En segundo lugar, necesitamos la ayuda de la religión. El cambio cultural no significa inevitablemente un declive cultural. La revitalización también es posible, pero solo si una cultura sabe que está enferma, descubre un sentido renovado de propósito y desarrolla prácticas que promueven ese propósito. La religión organizada puede ayudar, siempre que esté ligada a una conciencia cívica que comprenda que lo que Estados Unidos necesita desesperadamente es empatía, despolarización y un nuevo compromiso con las ideas fundamentales de una sociedad libre y del estado de derecho.
La tarea sería apoyada por un clero carismático que puede hablar de manera convincente a las audiencias a través de las divisiones sectarias y partidistas. Aquí nuevamente, la filantropía juega un papel vital: para entrenar al clero en los hábitos de una mente libre; fomentar la conversación inteligente entre las principales figuras seculares y religiosas; defender los principios de una sociedad libre basada en el pluralismo religioso y el respeto a la conciencia individual. La Fundación John Templeton y Lilly Endowment son algunas de las organizaciones involucradas en este tipo de trabajo. Tiene que haber más.

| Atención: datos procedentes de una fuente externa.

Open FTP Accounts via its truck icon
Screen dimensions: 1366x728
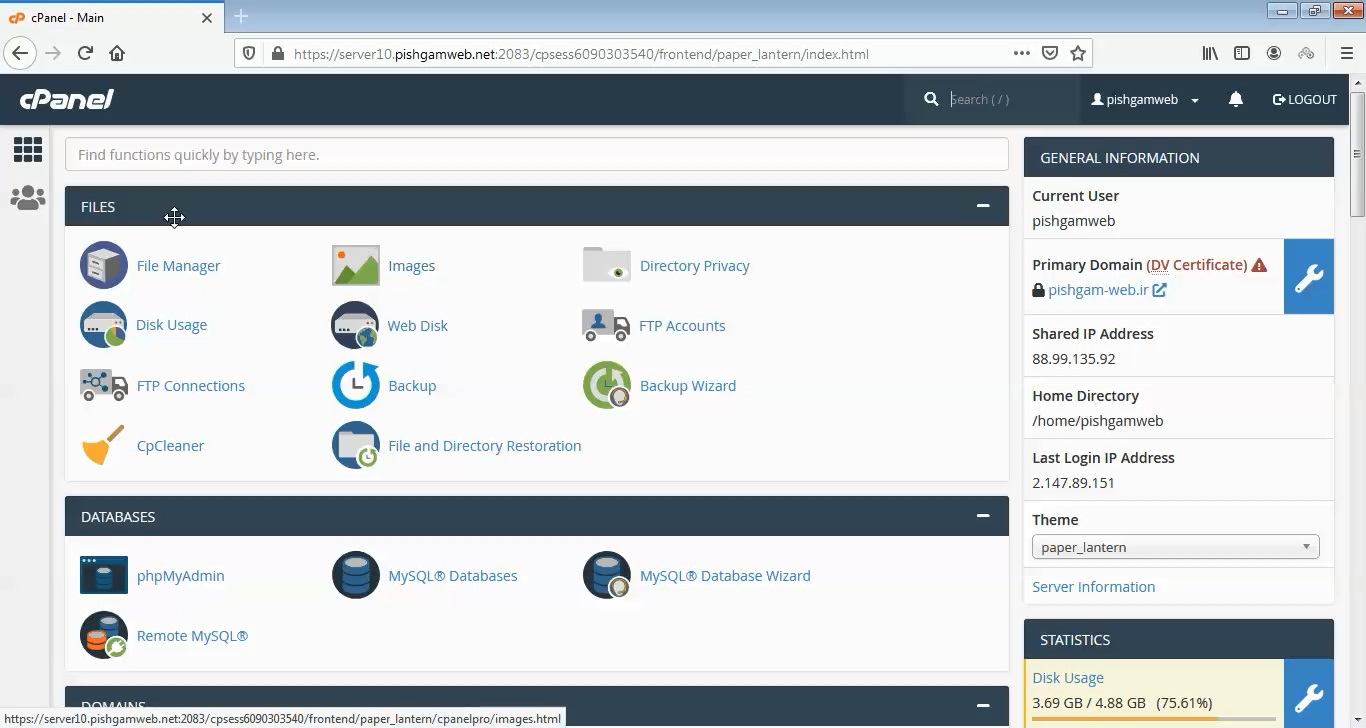point(603,325)
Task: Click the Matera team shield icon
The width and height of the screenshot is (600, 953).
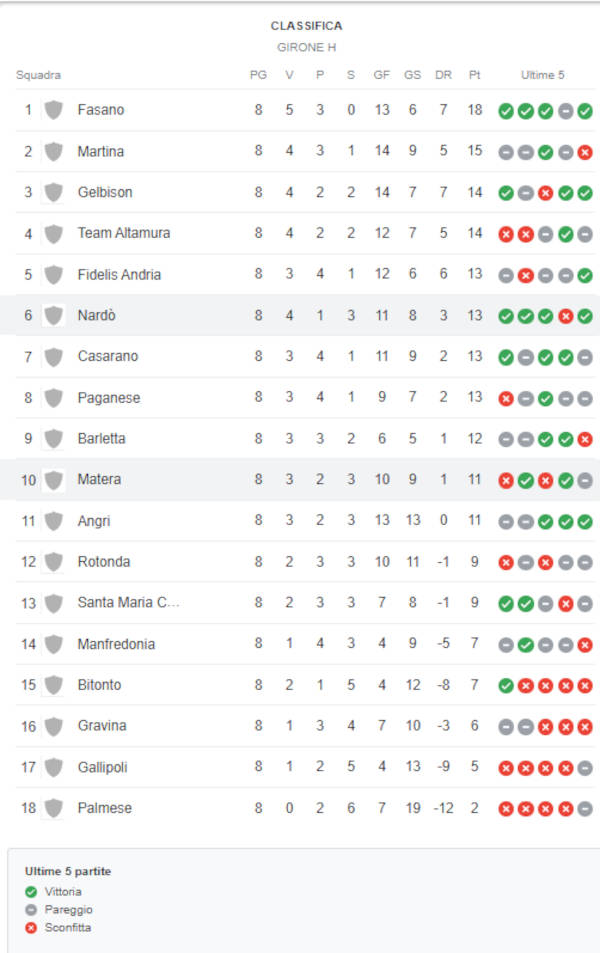Action: 53,480
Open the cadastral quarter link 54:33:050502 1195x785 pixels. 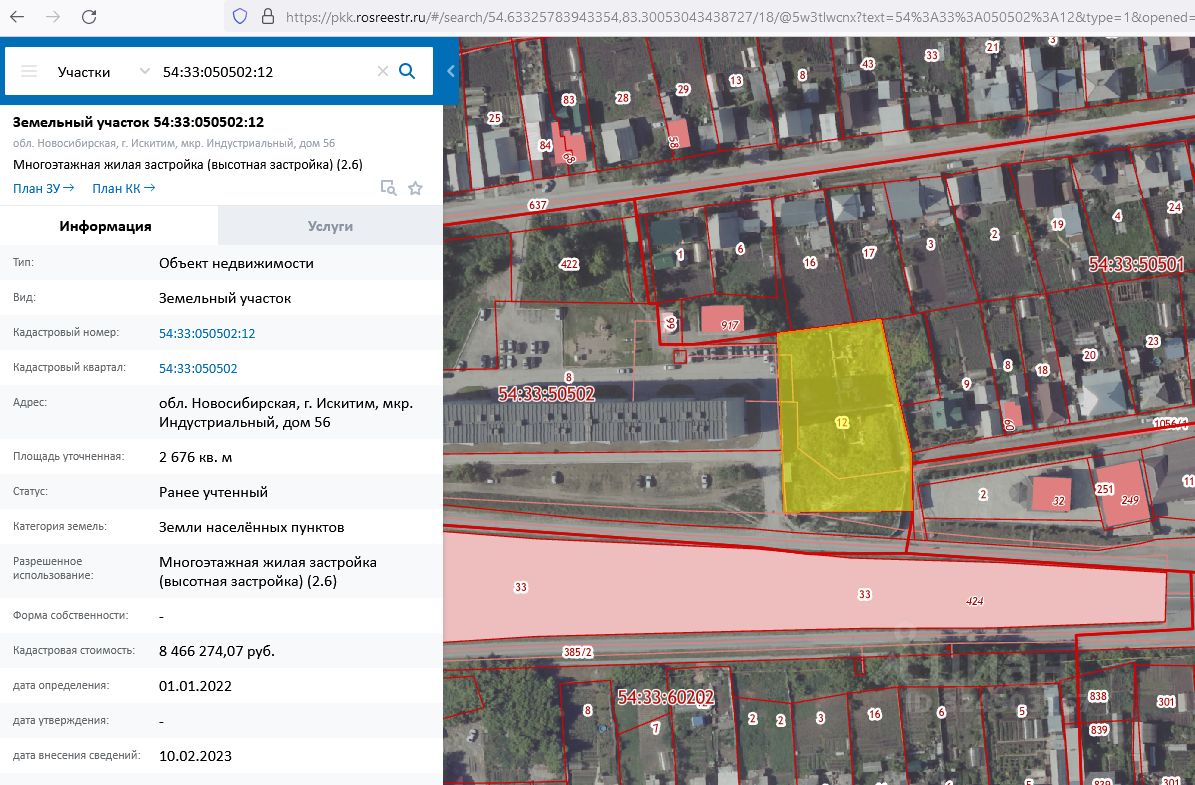point(198,368)
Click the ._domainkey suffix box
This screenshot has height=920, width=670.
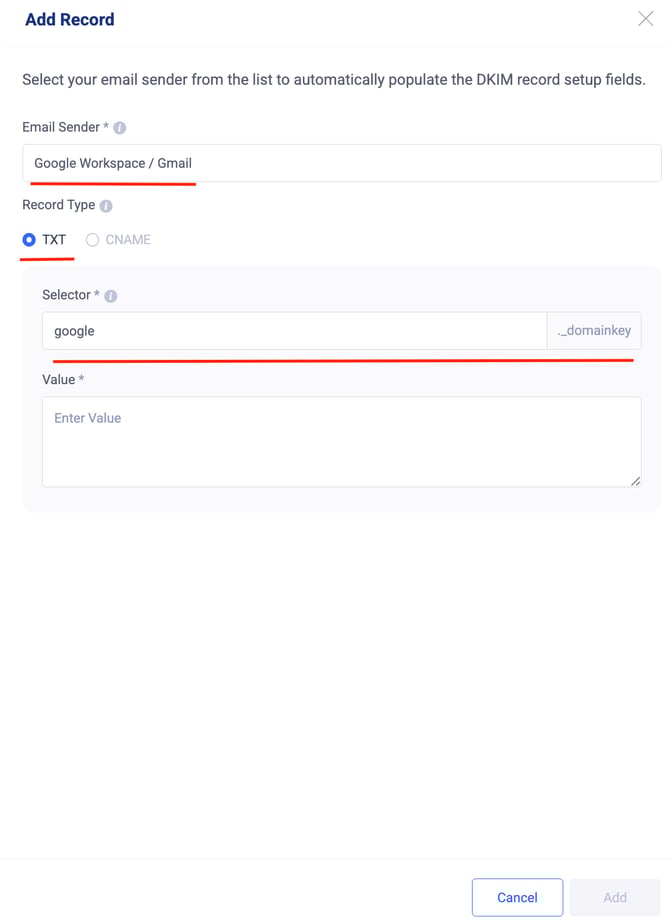click(x=594, y=331)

Finalmente, deberíamos hacer mucho más para enfrentar la plaga actual del analfabetismo histórico, aunque solo sea para recordar a las generaciones más jóvenes las consecuencias catastróficas de las ideas peligrosas que no se controlan.
La palabra «balcanización» solía significar algo para los estadounidenses, en particular para aquellos que presenciaron la disolución violenta de Yugoslavia. Pero, ¿cuántos jóvenes estadounidenses han oído hablar de Yugoslavia hoy, y mucho menos de la política de identidad extrema que se apoderó de Serbia en esos años?

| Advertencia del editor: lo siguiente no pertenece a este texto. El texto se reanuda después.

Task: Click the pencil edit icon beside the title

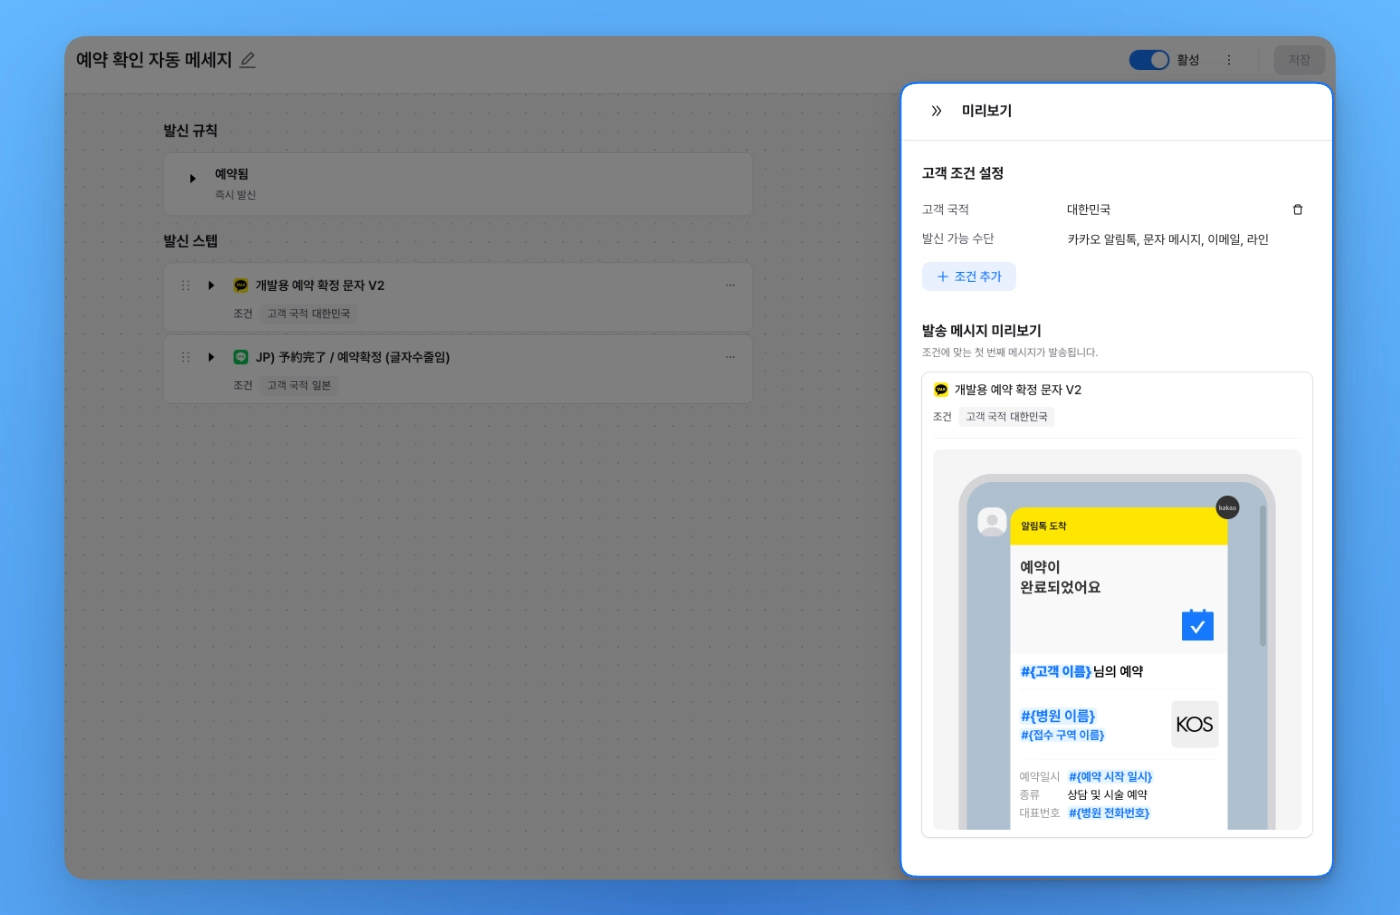Action: pyautogui.click(x=248, y=60)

De manera similar, aquellos que crecieron detrás de la Cortina de Hierro tienen una comprensión aguda de lo que significa vivir bajo regímenes donde reina la mediocridad, el pensamiento independiente está prohibido y los lemas políticos son “verdaderos”—incluso cuando son manifiestamente falsos. Sería un comienzo si los jóvenes estadounidenses simplemente supieran qué es el Telón de Acero, por qué descendió sobre Europa y cómo finalmente fue derribado.
En este momento, la profesión de la historia en los Estados Unidos está en serios problemas, principalmente por su propia creación. Pero el hambre por la buena historia — la historia que trata de entender el pasado en sus propios términos en lugar de distorsionarlo para nuestros propósitos actuales — es fuerte. ¿Qué tipo de esfuerzo podría devolverle la salud? La pregunta debería estar en la mente de todo filántropo ambicioso y presidente de universidad.
Ninguno de estos pasos por sí solo será suficiente para restaurar la cultura de Estados Unidos a su antigua vitalidad. Pero debemos comenzar con el reconocimiento de que el paciente ha estado enfermo durante mucho tiempo y que una cultura decadente inevitablemente tiene graves consecuencias políticas. Por ahora, tenemos la suerte de que tanto Trump como West sean, o al menos parecen serlo, dos de los más recientes desechos de la cultura. Su día acaba de pasar, aunque principalmente por razones que no tienen nada que ver con su odio innato: los errores de juicio del expresidente a mitad de período; y las aparentes luchas del artista con su salud mental.
No siempre seremos tan afortunados. El trabajo de salvar una cultura de sí misma no sucede por sí solo. Hablemos de ello en la cena una noche. Conozco un buen lugar en West 67th Street.